- **Tasks for this exercise**
[1] Reproduce the library column word for word, starting with "New Non-Fiction" and going on through "his private relationships.".
[2] List every animal mentioned in the library column.

- **Text passage**
────────
As is my wont at this time of year, I fill up the top of a library column, soon after the end of the Summer Reading Program, and do a whole lot of math. As you may – or may not recall – I convert the number of pages read into miles and after many calculations, plot those miles of books read on a map. Well, the good new is, I won’t be doing that this week. Consider this your fair dues warning for next week. As of this writing, we are still tallying up a few of the reading sheets that were turned in using the old pencil-and-paper approach. Once that final number is achieved, I shall begin the calculations. In the meantime, it seems as if fall-like weather has arrived and is planning on staying for at least a few days. The skies have that cold-weather cloud look. Plants are beginning to yellow. Birds are starting to flock up (admittedly in small groups, but still, it’s starting). Nights are getting crisper. Sweater weather is almost here. Geese are flying. The robins have departed (or at least they are not hanging out in my neighborhood). The seasons are getting ready to turn. Fall book titles are drifting in like leaves spiraling down from trees. Pumpkin spice everything is appearing everywhere. If you are beginning to feel the urge to curl up with a good book in the evenings that are getting increasingly longer, below you will find some of the new titles which recently appeared at the library. Enjoy!
New Non-Fiction
“JFK: Public, Private, Secret” by Randy Taraborrelli. In this deeply researched presidential biography, a bestselling Kennedy historian tells John F. Kennedy’s story in a provocative new way by revealing how public moments in his life were influenced by his private relationships.
────────
- **Source material**
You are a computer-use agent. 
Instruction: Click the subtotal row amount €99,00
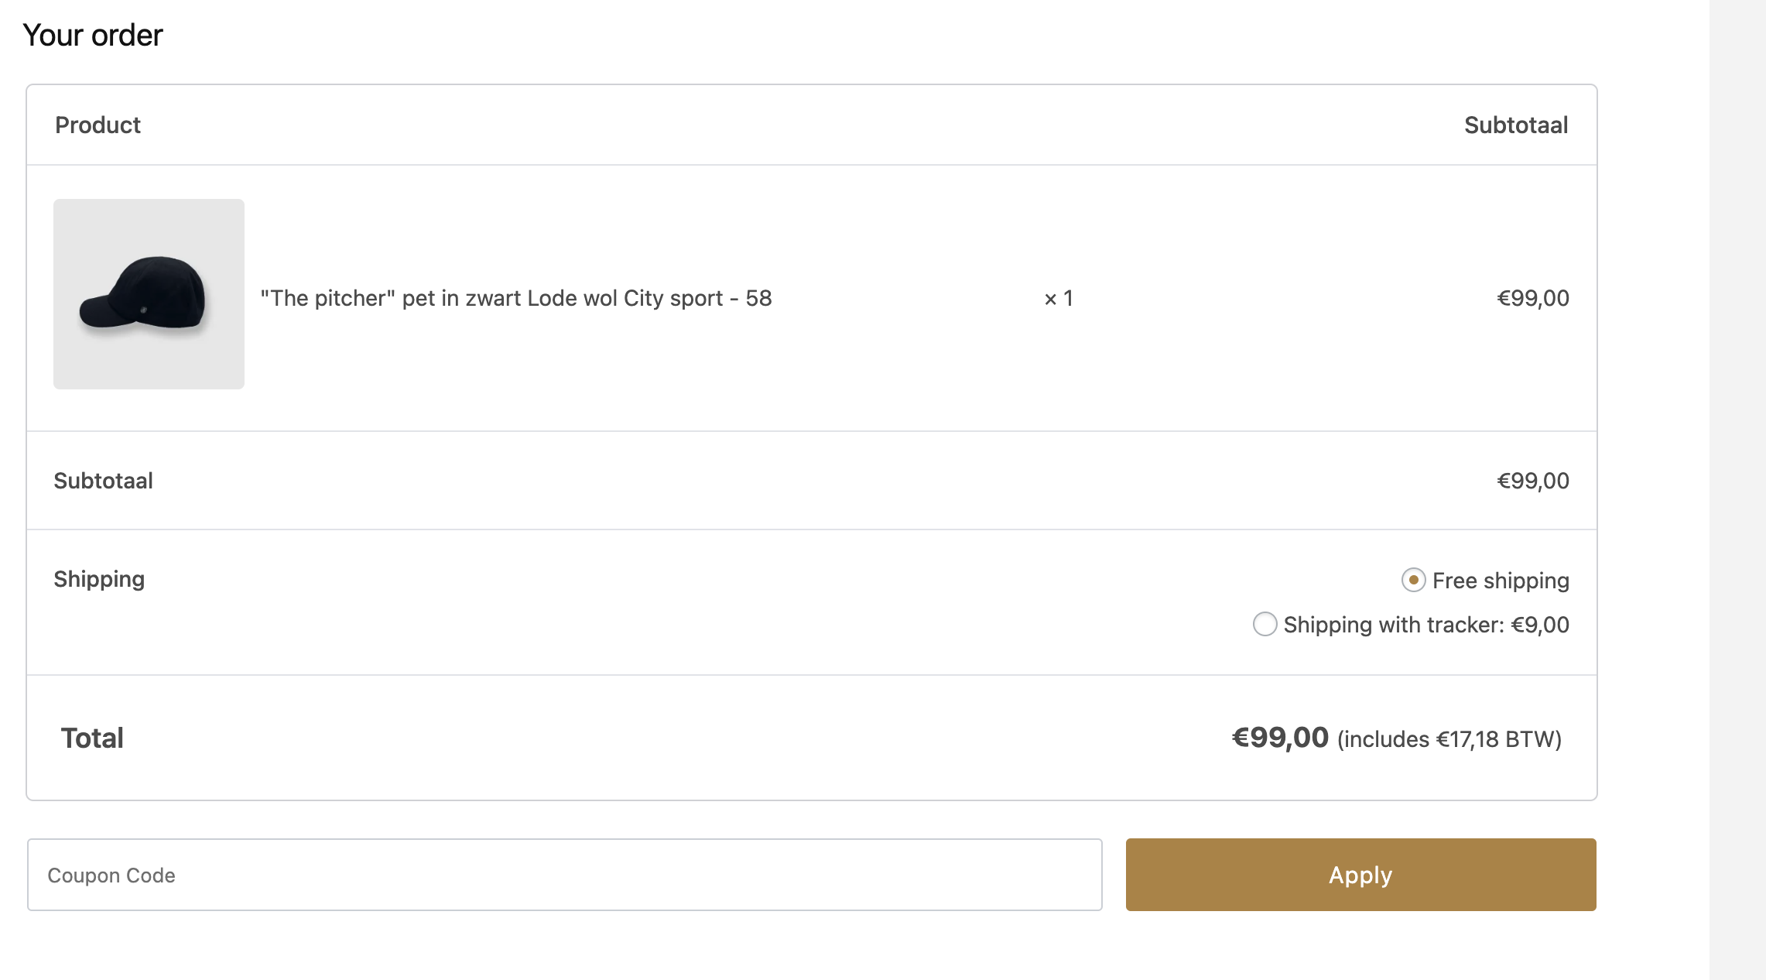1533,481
────────
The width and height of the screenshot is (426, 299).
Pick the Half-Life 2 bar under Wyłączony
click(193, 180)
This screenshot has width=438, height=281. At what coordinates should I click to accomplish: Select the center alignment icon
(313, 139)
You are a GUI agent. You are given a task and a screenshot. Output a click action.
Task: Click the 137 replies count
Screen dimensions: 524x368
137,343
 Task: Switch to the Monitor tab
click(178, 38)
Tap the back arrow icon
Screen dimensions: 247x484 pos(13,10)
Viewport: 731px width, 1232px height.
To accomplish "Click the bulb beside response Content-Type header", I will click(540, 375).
────────
- **Answers for the tasks**
[1]
New Non-Fiction
“JFK: Public, Private, Secret” by Randy Taraborrelli. In this deeply researched presidential biography, a bestselling Kennedy historian tells John F. Kennedy’s story in a provocative new way by revealing how public moments in his life were influenced by his private relationships.

[2] Birds, geese, robins